Alcaraz, que tuvo que interrumpir constantemente sus palabras ante los gritos de los manifestantes contra Zapatero, consideró que la ruptura de las negociaciones "debe ser real" y pidió al presidente que "nunca más vuelva a negociar con estos asesinos".
Asimismo, indicó que el Gobierno debe "exigir al Partido Comunista de las Tierras Vascas, heredero de Batasuna-ETA, que condene el brutal atentado de ayer", y, de no hacerlo, deben "aplicar inmediatamente la Ley de Partidos Políticos y expulsarlos de las instituciones vascas. "Aquellos que forman parte de la banda terrorista, y no condenan la muerte de nuestros seres queridos, no pueden ser representados de nuestras instituciones", sentenció, entre los aplausos de los participantes.

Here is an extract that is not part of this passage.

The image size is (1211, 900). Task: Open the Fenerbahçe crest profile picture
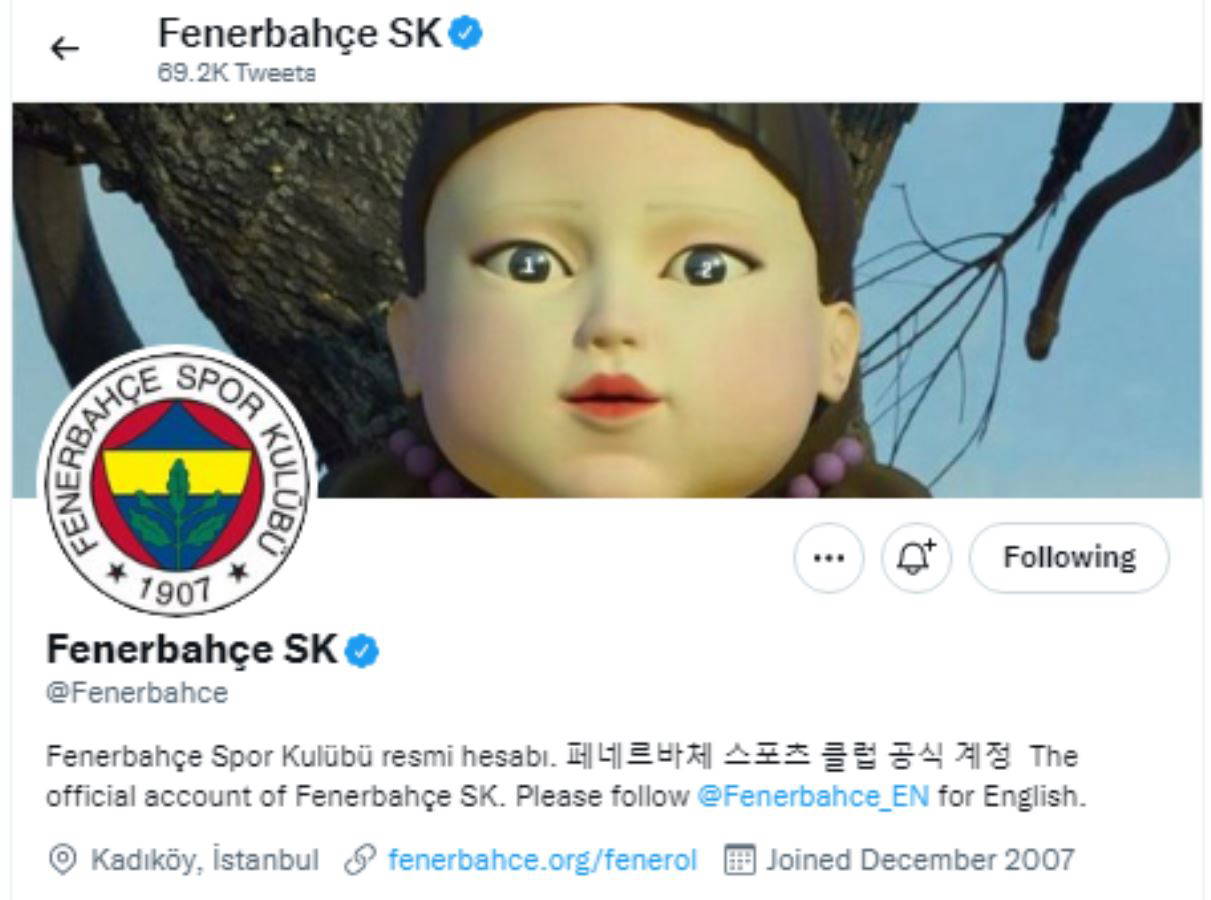pyautogui.click(x=177, y=481)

Alcaraz señaló que las víctimas del terrorismo "merecen justicia y merecen el respeto de todas las instituciones". "Las víctimas y la sociedad española estamos indignado. Señor Zapatero, ¿qué le debe usted a ETA? ¿Qué ha pactado con ETA?", preguntó, a lo que los manifestantes respondieron con gritos de "¡11-M! ¡11-M!".
El presidente de la asociación aseguró que la sociedad española "no se rinde", afirmando que la "rebelión cívica" continuará hasta "la derrota del terrorismo y sus proyectos", y convocando a los ciudadanos a una nueva concentración silenciosa el próximo martes día 2, a las doce del mediodía en todos los ayuntamientos de España.
Durante la concentración algunos manifestantes agredieron verbalmente a los periodistas, que fueron tildados de "sinvergüenzas" y "manipuladores". "Aquí hay miles de personas, luego diréis que somos doscientos", aseguraban algunos participantes, que dirigieron sus insultos contra los reporteros de Telecinco y Televisión Española.
Tras las concentración, algunos de los manifestantes se dirigieron a la sede del PSOE, en la calle Ferraz, desde donde profirieron nuevos gritos contra el presidente y contra los socialistas, a los que llamaban "asesinos", mientras lanzaban huevos contra las ventanas.